Rose burst out laughing.

‘Oh dear. No, I’m afraid not. From what I’ve heard, poor Mr Cavendish was a very upright old gentleman afflicted with gout. He was ill and in pain for many months before he died. Sebastian says he was always correct and just, and he does remember him with respect, even though he was a rather cold and distant kind of father. He never played with Sebastian as a boy or anything like that, and always talked about improvement. Still, though, he encouraged him to excel and allowed him to follow his bent and study music when so many other fathers would have wanted him to study law as he did himself. He said that if that was Sebastian’s choice, he would have to make his own way in the world, but Sebastian says he didn’t mean this disapprovingly; he thought it was good for a young man to make his own way in the world.
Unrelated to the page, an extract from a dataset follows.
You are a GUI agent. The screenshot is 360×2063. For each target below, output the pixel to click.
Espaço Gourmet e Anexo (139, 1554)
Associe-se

He left nothing to Sebastian when he died, by the way. His will left all of his worldly goods to his wife. I don’t think it was an awful lot, though. Sebastian says they were wealthier when he was a child, but the family fortunes declined badly, and they live very simply now. But Mrs Cavendish is to be married next summer, to Lord Warburton, the gentleman who accompanied her to the memorial concert.’